El país siempre estará de acuerdo en una cosa: en la iración por el talento de la artista Leonor González Mina, la Negra Grande de Colombia. González Mina murió tranquila y sin dolor el miércoles pasado, a los 90 años, en su habitación en Pance. Ella puso en el mapa sonoro de Colombia –y del mundo– los ritmos y las voces del Pacífico. Debutó como bailarina a los 18, en el Teatro Olympia de París, con el Ballet Folclórico de Delia y Manuel Zapata Olivella. Ya como cantante, con toda su potencia y su brillantez, enriqueció nuestra cultura con canciones tan bellas como Mi Buenaventura, El alegre pescador, Borrachera, Navidad negra, Campesino de ciudad, Maximina, Mi cafetal y Yo me llamo cumbia.
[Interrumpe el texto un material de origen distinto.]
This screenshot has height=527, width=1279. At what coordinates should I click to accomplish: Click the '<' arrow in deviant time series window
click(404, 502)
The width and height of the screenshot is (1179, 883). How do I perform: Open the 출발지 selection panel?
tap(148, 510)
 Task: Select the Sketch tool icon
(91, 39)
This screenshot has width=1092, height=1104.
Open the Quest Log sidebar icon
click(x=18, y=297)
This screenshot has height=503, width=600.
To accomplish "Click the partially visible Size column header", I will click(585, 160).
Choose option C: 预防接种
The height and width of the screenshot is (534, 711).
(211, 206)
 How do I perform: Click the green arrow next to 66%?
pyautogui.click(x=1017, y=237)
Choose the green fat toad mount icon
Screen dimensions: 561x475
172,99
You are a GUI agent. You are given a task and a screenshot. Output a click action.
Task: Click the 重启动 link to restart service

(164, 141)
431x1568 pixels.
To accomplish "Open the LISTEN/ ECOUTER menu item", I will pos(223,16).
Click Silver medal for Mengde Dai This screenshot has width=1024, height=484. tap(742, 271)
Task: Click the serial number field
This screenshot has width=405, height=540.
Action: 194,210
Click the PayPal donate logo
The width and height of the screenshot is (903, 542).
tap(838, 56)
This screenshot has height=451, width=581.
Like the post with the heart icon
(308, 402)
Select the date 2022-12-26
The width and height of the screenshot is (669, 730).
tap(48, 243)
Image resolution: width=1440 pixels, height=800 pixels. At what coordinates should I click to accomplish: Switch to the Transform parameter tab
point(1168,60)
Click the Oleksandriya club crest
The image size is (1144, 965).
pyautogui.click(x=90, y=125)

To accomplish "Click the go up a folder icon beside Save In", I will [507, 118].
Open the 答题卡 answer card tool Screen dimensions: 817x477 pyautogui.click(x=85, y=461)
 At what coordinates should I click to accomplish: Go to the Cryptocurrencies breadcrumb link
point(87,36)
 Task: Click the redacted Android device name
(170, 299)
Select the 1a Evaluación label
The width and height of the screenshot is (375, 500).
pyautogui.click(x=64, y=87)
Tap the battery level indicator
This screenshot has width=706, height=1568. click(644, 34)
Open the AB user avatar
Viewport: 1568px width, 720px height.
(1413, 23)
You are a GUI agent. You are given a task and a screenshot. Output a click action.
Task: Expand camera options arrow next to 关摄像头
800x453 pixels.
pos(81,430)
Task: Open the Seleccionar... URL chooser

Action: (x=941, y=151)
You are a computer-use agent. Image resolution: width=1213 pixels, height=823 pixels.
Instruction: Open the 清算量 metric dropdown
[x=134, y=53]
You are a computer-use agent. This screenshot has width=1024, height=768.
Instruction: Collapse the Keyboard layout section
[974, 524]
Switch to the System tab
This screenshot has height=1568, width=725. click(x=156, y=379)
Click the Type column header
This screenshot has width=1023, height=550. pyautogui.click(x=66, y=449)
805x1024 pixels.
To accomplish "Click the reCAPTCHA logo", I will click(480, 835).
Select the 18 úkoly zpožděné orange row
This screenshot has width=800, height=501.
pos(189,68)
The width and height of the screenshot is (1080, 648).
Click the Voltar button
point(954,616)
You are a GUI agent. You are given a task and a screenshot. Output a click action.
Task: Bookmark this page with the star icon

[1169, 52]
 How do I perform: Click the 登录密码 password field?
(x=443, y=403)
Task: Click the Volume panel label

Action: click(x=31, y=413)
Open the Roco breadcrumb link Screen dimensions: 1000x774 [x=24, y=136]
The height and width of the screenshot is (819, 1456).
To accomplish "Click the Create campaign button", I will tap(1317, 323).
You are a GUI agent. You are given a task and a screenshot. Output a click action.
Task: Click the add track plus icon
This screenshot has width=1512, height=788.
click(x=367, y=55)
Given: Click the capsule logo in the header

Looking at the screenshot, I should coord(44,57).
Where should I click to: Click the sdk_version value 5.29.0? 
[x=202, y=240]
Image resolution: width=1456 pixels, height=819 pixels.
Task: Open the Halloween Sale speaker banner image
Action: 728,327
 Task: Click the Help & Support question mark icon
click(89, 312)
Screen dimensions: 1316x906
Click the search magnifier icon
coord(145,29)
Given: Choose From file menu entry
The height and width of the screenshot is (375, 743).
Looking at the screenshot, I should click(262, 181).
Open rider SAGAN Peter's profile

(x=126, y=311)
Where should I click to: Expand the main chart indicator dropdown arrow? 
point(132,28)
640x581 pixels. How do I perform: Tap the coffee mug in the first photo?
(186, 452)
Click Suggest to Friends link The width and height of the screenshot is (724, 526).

Y recorrió el planeta con sus interpretaciones en el nombre del país.
Fue también una estupenda actriz. El pionero Bernardo Romero Lozano la invitó, en tiempos de la televisión en blanco y negro, a interpretar un monólogo exigente titulado La negra chambimbe. Y desde ese momento, gracias a producciones tan reconocidas como Revivamos nuestra historia, Azúcar, Crónica de una muerte anunciada y Del amor y otros demonios, se convirtió en una figura muy cercana a las familias colombianas. Su carisma, su gracia inagotable y su fuerza siempre fueron bien recibidas por los televidentes.
La Negra Grande de Colombia vivió una vida llena de amor y sobrevivió a duelos devastadores –la muerte de su hijo mayor, Candelo, por poco la tumba definitivamente–, y por fortuna tuvo todos los reconocimientos que un artista puede esperar. Recibió la condecoración Andrés Bello del Gobierno venezolano en 1978, la Orden Simón Bolívar del Gobierno colombiano en 1980, el Premio Vida y Obra del Ministerio de Cultura en 2016 y la Medalla de Oro del Centro Kennedy para las Artes Escénicas en 2024. Pero su premio para siempre será poner de acuerdo a este país en el amor por su vida y por su obra.